--- Dataset extract ---
####################
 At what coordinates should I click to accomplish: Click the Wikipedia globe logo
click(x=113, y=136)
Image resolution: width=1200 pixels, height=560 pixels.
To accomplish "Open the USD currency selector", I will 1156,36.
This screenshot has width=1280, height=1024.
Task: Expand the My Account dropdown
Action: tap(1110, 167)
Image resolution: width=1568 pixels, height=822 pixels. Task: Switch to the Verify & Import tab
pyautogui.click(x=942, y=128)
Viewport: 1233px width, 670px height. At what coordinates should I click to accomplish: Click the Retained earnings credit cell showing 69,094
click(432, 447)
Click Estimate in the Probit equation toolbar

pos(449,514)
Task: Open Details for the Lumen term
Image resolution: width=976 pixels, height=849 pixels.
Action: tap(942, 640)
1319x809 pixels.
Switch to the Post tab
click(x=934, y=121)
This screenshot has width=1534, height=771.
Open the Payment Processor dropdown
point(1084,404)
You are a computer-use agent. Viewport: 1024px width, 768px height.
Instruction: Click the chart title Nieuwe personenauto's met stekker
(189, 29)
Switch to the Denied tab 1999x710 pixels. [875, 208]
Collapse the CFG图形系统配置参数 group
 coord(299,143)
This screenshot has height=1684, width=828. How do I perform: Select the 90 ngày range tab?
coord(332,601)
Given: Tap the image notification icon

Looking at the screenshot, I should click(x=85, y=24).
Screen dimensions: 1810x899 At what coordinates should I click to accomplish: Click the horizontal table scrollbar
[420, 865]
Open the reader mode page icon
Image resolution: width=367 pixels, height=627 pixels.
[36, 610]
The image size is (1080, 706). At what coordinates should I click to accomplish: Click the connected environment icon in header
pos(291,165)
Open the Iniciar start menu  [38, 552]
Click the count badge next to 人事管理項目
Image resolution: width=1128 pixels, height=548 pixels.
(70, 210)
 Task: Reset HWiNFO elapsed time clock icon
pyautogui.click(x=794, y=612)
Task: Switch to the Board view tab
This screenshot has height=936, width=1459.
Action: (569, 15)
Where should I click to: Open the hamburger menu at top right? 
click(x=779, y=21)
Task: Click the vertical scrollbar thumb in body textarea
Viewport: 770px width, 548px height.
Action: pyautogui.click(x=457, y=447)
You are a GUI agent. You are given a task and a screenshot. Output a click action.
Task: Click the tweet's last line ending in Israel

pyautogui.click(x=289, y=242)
####################
--- Problem requirements ---
Look through the entries and return every line where "agent" appears.

--- Response ---
You are a computer-use agent. Viewport: 1024px width, 768px height.
You are a GUI agent. You are given a task and a screenshot. Output a click action.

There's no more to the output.